Budget 2014: notes for foodservice
The federal budget will modernize the beer standard and reduce red tape for brewers looking to add non-traditional ingredients.
Luke Harford, president of Beer Canada, said the change was necessary to keep pace with industry growth, adding that in 1990, there were 400 brands and there are currently more than 2,000 brands available to consumers.
“We must have the tools to innovate and compete in a fast-changing and vibrant category,” Harford said in a statement.
According to Beer Canada, the modernization of the beer standard will clear the path for innovative breweries by providing a clearer definition.
“For example, the Pump House Brewing Company experienced delays in launching its new ‘Blueberry Ale’ when it was determined that existing labelling standards for beer and ale would not permit both names on the label,” the budget stated.
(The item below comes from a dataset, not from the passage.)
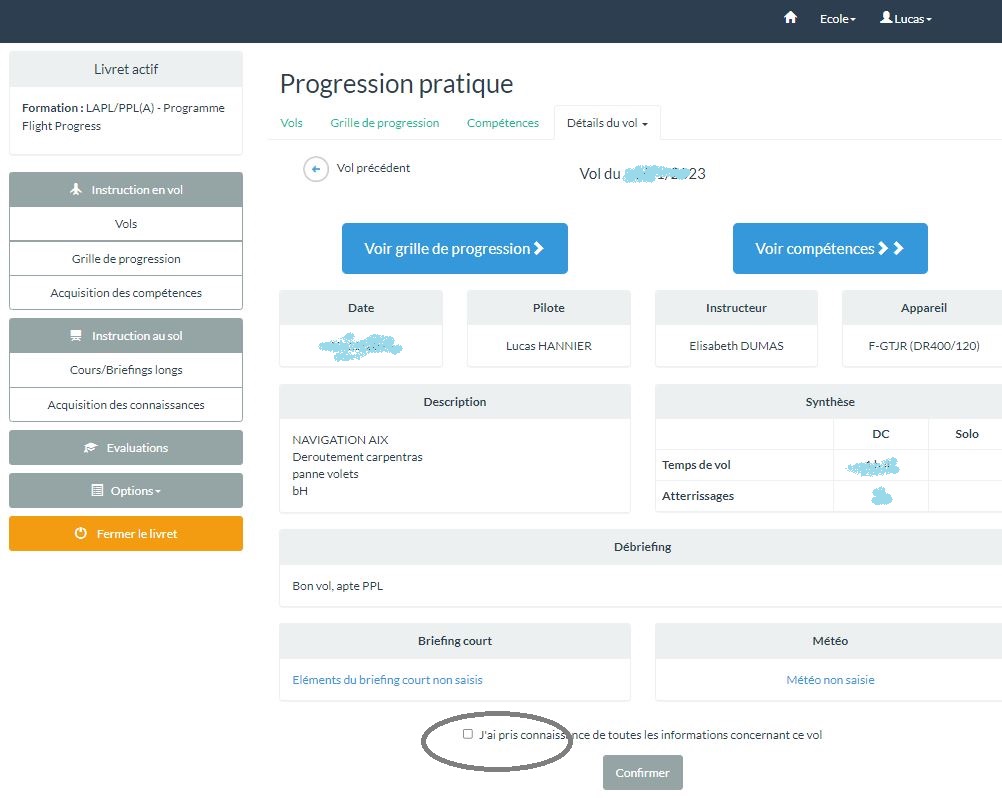Open 'Eléments du briefing court non saisis' link

pos(387,680)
Rickard’s experienced a similar delay when launching its Cardigan Seasonal Spiced Lager. Under the beer standard, the addition of nutmeg prompted questions as to whether the beverage could still be called beer.
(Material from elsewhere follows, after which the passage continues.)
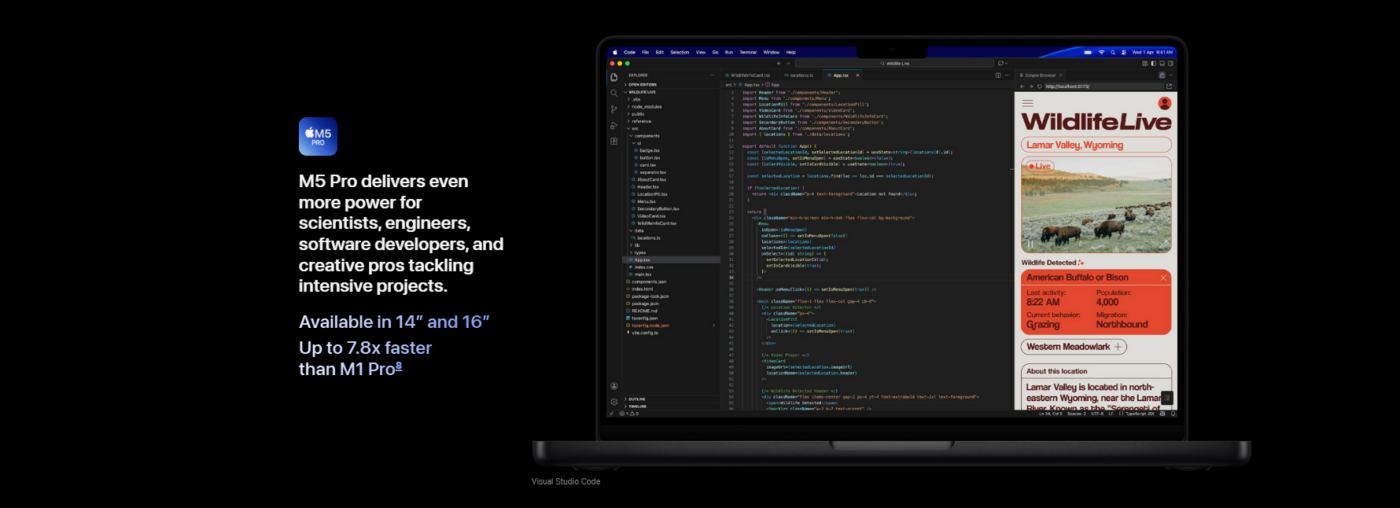Expand the Outline section

tap(637, 399)
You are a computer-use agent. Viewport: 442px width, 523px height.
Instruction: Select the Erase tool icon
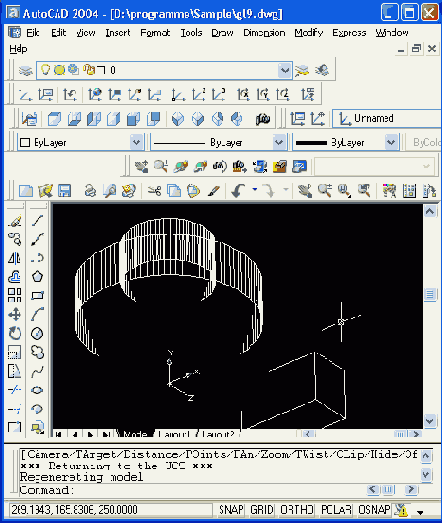click(14, 220)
Government officials have also announced that individuals will be allowed to move from province to province with beer, spirits and wine for personal use.
Budget addresses labour shortage
The budget points out that according to the Canadian Restaurant and Foodservices Association (CRFA) 36 per cent of restaurants in Canada report a labour shortage, and that this shortage is having a negative impact on growth.
While there were no plans directly linked to restaurants, the budget stated the government will invest $13.5 billion annually in skills training.
No relief from credit card fees
The CRFA is calling on the federal government to cap credit card fees, instead of seeking further consultation.
“CRFA is pleased the government recognizes that restaurants and other retail merchants are gouged by high credit card fees, which impacts prices for all Canadians,” CRFA president and chief executive officer Garth Whyte said in a statement.
According to a release, the CRFA is also “disappointed” the government has not blocked profits from taxes collected on behalf on credit card companies, which the organization says is a $40-million cost to the restaurant industry.
A recent CRFA survey showed that 93 per cent of members are “very concerned” about high credit card fees.